### What you will do:
Look over the material for the string "color". Copy every line where it turns up.

+++ Material provided

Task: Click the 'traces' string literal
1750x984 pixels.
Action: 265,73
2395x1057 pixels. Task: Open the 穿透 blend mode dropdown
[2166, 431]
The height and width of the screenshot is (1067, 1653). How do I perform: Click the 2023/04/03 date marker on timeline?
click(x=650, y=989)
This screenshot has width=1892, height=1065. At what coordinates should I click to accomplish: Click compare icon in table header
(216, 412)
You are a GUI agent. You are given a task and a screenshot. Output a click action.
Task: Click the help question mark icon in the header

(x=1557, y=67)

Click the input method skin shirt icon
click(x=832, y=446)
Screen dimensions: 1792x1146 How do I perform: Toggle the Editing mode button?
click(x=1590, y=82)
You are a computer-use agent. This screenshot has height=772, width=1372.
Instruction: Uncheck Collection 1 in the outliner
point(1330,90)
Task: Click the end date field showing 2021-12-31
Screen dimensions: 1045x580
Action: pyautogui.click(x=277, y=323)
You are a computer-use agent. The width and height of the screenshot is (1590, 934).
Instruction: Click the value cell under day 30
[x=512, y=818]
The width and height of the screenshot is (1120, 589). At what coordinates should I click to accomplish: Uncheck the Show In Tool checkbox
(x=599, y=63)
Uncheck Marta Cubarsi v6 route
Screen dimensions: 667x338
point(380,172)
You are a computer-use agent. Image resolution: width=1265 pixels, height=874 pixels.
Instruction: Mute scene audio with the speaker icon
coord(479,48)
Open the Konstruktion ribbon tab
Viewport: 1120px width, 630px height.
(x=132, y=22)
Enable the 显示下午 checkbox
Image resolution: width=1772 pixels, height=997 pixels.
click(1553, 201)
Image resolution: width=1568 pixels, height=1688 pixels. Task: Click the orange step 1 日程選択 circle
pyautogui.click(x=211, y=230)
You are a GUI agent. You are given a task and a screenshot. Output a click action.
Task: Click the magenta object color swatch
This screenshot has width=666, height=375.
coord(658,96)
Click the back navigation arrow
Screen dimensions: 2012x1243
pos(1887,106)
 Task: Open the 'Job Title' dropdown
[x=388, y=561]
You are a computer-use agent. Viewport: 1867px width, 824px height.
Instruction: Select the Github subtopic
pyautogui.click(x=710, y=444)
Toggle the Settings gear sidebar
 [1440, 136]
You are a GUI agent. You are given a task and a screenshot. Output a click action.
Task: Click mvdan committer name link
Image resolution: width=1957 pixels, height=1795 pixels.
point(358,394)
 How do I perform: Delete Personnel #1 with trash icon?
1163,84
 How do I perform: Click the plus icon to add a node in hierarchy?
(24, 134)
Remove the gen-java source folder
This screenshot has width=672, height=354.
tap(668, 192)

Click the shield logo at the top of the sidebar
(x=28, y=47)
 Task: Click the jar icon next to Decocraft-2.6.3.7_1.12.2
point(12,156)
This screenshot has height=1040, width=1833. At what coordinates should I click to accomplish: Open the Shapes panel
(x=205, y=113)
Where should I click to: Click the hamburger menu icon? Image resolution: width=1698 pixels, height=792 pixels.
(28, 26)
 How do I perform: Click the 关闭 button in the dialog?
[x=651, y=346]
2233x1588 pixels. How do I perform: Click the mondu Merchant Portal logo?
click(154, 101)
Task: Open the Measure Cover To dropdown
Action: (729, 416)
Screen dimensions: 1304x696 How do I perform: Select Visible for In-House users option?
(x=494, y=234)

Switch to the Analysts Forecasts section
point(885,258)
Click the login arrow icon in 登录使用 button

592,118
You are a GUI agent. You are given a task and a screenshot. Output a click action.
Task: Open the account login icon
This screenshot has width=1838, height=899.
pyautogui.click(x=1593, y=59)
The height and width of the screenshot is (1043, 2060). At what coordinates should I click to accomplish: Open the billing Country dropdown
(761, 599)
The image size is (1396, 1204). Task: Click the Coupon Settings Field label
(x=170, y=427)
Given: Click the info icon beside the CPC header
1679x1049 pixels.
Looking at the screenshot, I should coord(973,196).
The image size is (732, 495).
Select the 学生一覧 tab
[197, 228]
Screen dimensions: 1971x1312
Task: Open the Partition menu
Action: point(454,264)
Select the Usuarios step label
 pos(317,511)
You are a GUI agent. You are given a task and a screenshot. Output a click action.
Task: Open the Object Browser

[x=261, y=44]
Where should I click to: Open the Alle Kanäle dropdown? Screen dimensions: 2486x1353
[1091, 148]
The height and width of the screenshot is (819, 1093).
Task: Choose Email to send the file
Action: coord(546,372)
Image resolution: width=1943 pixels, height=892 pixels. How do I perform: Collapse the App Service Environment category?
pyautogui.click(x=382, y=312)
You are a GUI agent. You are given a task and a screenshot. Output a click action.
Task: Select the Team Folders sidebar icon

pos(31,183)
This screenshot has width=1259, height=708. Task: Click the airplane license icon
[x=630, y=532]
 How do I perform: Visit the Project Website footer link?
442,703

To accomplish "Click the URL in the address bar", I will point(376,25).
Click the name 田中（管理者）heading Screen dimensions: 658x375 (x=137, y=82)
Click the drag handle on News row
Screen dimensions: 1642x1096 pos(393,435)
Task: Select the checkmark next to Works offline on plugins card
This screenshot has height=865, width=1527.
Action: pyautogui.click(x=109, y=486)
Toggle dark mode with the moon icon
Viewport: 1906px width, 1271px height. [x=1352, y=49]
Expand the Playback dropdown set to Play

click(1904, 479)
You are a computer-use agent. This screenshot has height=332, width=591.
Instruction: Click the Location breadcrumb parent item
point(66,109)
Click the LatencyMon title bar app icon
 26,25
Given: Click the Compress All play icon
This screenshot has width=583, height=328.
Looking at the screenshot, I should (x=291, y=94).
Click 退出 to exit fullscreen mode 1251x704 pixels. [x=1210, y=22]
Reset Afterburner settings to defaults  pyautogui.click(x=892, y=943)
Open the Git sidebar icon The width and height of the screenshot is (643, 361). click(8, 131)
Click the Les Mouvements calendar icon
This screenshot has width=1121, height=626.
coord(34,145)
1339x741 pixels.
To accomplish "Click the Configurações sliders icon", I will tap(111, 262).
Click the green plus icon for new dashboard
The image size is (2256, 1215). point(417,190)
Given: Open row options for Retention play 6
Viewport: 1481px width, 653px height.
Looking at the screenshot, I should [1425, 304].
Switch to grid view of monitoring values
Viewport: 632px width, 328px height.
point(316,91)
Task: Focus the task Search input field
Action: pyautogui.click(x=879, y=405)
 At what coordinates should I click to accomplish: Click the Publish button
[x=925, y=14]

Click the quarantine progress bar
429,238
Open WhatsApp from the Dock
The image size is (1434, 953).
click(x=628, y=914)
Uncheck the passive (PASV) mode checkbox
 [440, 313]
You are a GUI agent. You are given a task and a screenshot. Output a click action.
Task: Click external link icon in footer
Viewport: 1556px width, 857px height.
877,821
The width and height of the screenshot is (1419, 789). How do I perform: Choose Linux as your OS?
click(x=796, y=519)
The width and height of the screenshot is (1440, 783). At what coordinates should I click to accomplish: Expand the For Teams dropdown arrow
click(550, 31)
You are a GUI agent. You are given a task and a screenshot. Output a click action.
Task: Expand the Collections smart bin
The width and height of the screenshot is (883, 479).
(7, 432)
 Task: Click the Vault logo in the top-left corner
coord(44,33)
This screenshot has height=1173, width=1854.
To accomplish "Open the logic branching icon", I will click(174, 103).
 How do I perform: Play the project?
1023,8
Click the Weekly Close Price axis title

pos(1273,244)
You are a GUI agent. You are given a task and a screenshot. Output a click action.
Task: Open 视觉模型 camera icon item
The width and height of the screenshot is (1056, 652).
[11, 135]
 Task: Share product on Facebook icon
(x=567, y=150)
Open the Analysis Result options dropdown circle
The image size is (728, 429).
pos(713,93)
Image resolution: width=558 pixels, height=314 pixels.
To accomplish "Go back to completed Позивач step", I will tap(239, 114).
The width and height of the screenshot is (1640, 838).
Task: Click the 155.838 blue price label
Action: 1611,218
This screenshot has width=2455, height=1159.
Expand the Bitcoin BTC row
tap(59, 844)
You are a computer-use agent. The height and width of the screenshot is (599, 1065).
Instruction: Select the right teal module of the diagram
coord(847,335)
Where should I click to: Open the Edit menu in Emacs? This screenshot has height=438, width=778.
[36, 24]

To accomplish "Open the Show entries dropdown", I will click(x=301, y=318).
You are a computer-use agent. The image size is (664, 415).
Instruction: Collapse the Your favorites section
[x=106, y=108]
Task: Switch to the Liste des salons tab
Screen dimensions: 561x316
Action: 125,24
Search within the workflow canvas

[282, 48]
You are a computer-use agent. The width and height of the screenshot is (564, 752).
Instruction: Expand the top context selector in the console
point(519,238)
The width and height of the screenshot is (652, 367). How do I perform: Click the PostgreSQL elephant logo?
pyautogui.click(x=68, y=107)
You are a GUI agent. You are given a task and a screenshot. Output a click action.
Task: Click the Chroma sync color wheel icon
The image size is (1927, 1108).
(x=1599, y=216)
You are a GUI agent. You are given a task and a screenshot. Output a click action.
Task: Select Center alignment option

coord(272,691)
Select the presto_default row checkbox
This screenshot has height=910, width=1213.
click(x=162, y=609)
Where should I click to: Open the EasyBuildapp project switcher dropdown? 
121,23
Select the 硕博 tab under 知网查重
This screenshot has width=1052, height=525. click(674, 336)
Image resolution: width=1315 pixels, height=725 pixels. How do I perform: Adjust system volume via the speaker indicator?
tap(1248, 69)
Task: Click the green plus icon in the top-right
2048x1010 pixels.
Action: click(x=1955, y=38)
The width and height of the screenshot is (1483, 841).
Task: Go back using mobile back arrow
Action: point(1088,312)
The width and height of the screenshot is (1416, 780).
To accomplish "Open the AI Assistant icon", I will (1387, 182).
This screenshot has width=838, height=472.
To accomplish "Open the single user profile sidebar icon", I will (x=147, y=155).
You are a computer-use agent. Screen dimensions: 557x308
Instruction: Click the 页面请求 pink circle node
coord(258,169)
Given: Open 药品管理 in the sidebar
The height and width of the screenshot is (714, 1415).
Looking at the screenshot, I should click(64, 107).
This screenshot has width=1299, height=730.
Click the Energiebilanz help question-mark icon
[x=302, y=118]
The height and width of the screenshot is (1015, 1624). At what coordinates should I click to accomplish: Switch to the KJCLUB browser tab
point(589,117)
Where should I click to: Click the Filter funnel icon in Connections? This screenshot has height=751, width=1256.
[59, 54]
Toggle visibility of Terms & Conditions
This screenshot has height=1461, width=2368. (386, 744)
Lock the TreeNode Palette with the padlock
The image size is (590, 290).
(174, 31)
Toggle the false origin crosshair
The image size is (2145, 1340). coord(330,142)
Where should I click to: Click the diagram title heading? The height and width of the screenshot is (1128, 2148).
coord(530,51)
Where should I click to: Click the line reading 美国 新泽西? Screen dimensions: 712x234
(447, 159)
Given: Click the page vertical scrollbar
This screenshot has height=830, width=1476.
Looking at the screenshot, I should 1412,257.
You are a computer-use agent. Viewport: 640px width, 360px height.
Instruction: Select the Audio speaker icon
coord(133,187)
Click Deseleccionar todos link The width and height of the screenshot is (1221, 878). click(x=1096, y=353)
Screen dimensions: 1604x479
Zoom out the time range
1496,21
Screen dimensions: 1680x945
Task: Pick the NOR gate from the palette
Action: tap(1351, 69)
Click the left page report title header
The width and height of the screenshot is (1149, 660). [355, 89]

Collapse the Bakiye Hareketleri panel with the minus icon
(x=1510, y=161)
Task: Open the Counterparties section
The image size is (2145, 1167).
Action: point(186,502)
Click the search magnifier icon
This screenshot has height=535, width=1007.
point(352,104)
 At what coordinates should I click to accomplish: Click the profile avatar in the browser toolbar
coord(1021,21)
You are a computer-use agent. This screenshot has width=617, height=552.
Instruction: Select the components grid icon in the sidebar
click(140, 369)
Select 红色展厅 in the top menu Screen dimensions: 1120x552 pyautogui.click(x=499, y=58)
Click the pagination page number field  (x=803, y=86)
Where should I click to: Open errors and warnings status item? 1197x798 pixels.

++++++

### Output:
Task: Click the magenta object color swatch
Task: Click the Chroma sync color wheel icon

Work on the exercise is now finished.